→ **Assignment**
Your output must be the lines below from the line containing "The height and width of the screenshot is (784, 1543)." to the line containing "Where should I", both lines included, reproduced exactly and without pictures.

→ **Supplied entries**
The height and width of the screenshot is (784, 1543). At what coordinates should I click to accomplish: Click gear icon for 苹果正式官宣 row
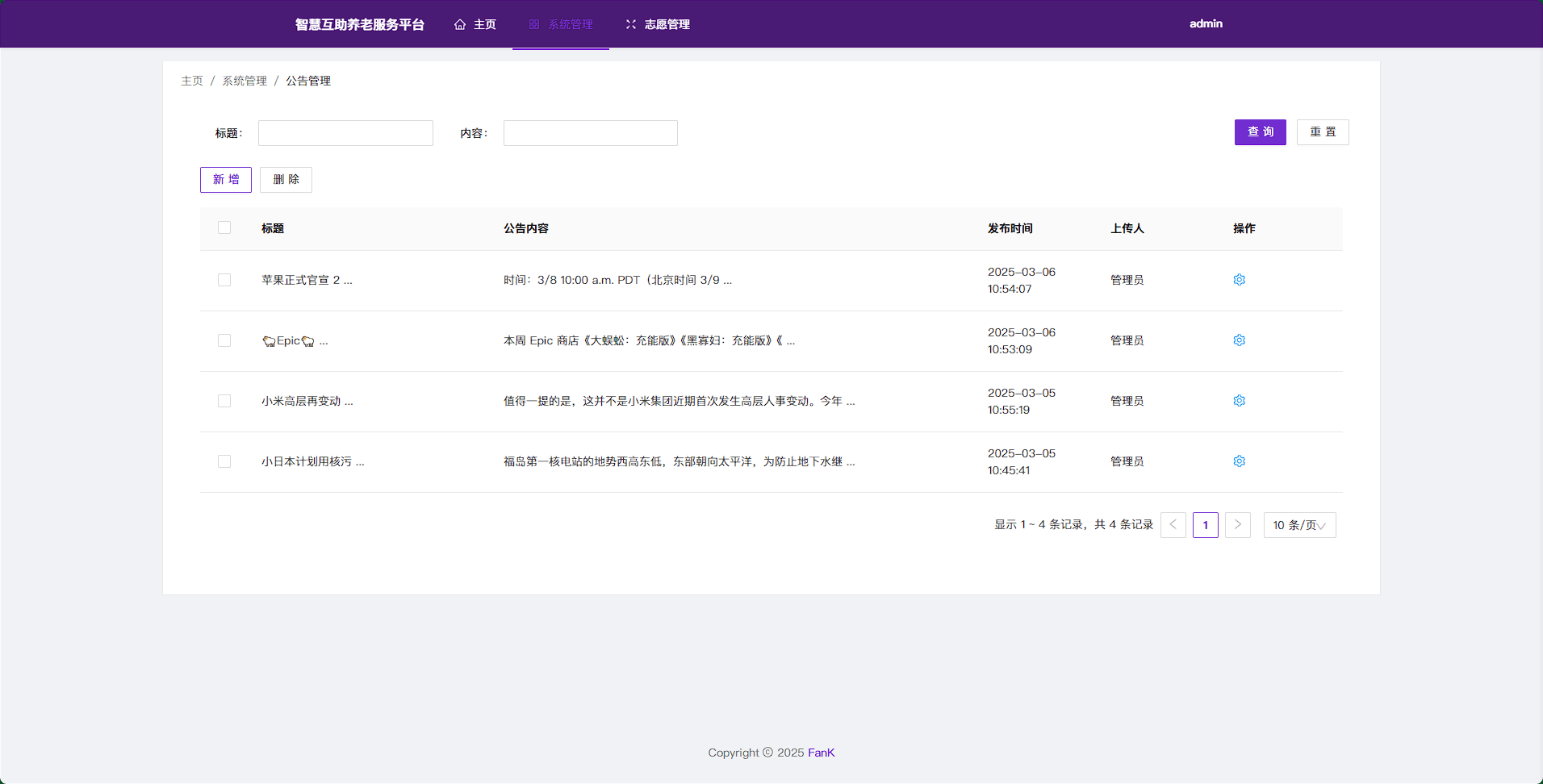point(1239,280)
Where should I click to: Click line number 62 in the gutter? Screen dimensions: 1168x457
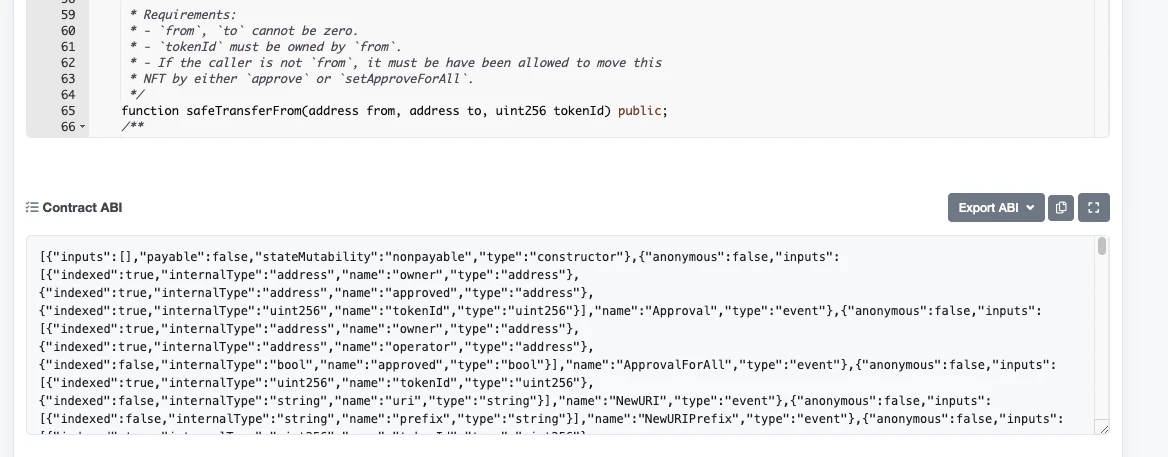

...

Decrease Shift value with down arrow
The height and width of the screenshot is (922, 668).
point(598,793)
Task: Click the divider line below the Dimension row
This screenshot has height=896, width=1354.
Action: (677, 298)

→ **Response**
The height and width of the screenshot is (784, 1543). At what coordinates should I click to accomplish: Click gear icon for 苹果正式官宣 row
point(1239,280)
Where should I click to: Click line number 62 in the gutter? Screen dimensions: 1168x457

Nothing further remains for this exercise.